When something complex exists it’s usually because alternatives are worse. Would you have less issues with 10MB updates? 1MB? One megabyte is a lot of text, a good novel for a week of evening reading can be less than that.


I think the concern OP has is why a lot of the updates are so large. I use signal desktop and the UI hasn't changed in years. It begs the question what those 100mb are and whether it's actually necessary.


> the UI hasn't changed in years. It begs the question what those 100mb are and whether it's actually necessary.

Signal desktop doesn't use incremental updates. Each "update" is just reinstalling the whole package. That's what those 100 MB are.

It's possible to make incremental updates with binary patches, but it's more difficult. I guess Signal have other priorities.


I believe the Signal desktop app is an electron app. That’s probably why the updates are so big, has to update the bundled browser.


Yes, but that is a choice. It doesn't have to do that.

Because, instead of "trusting" the update (or rather codebase) of a messenger, we now have to trust the complete browser bundle.

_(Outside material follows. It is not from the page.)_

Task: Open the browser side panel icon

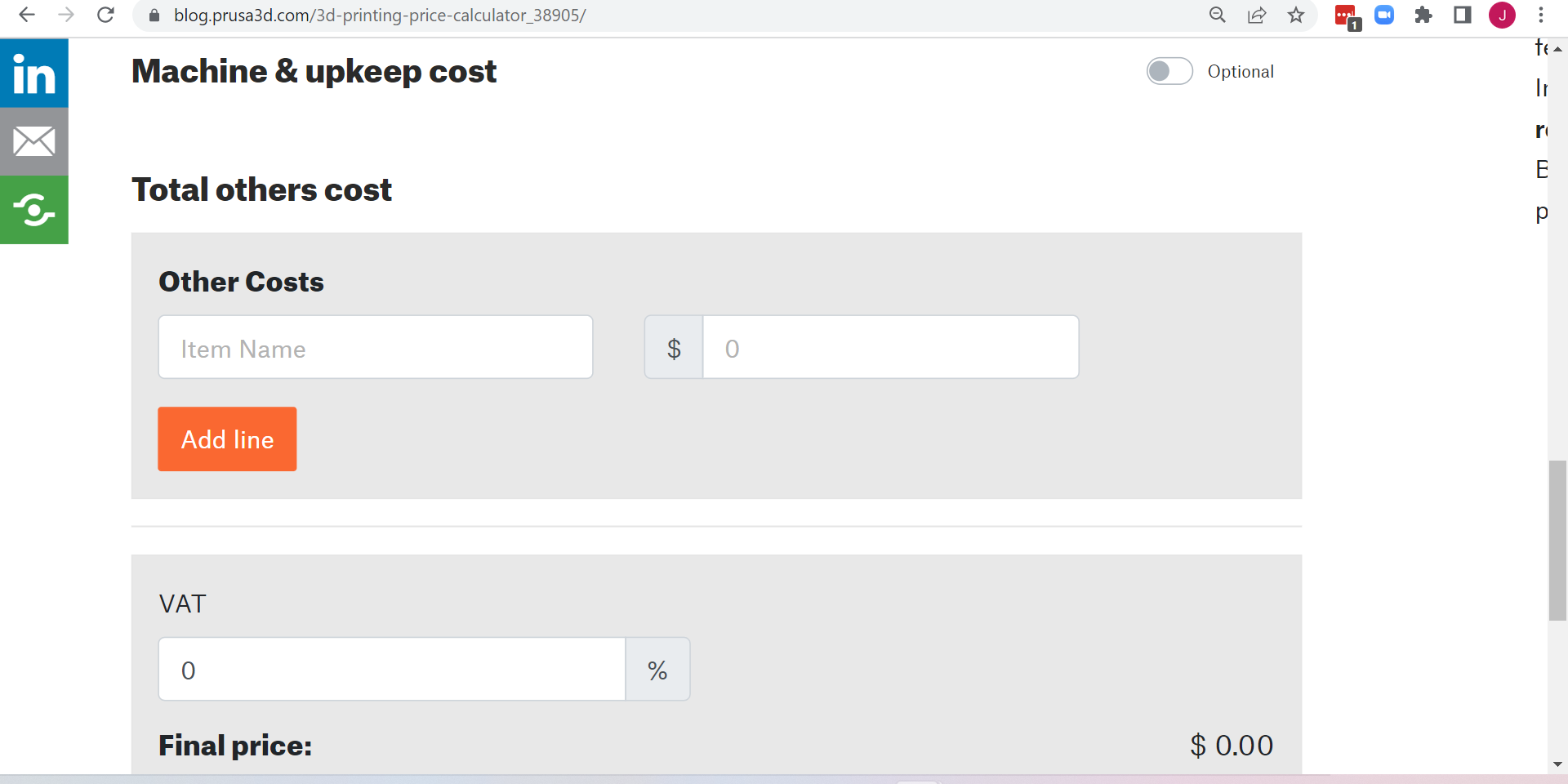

They don't have to, but question was why it takes 100mb and you got the answer.

You may additionally ask why Electron, but that's a different question after all.


That’s only formally a choice. In reality, you’ll depend on some delivery system (among many other systems) that is a part of some build/dev system that is a part of a job market conjuncture.

And all of that is completely out of your control and competence budget, unless you’re fine with shipping your first 50kb updates ten (metaphorical) years later.


Reviewing 1MB of code is a least 100 times easier than reviewing 100MB of code.


It's not going to be 100MB of code.


It will probably be more.


it takes a lot more time to understand code and find meaningful bugs than it does to read most novels


As long as the end result works and doesn't pile up install data ad infinitum on the system I wouldn't bat an eye at something that takes 2 seconds to download over an average internet connection.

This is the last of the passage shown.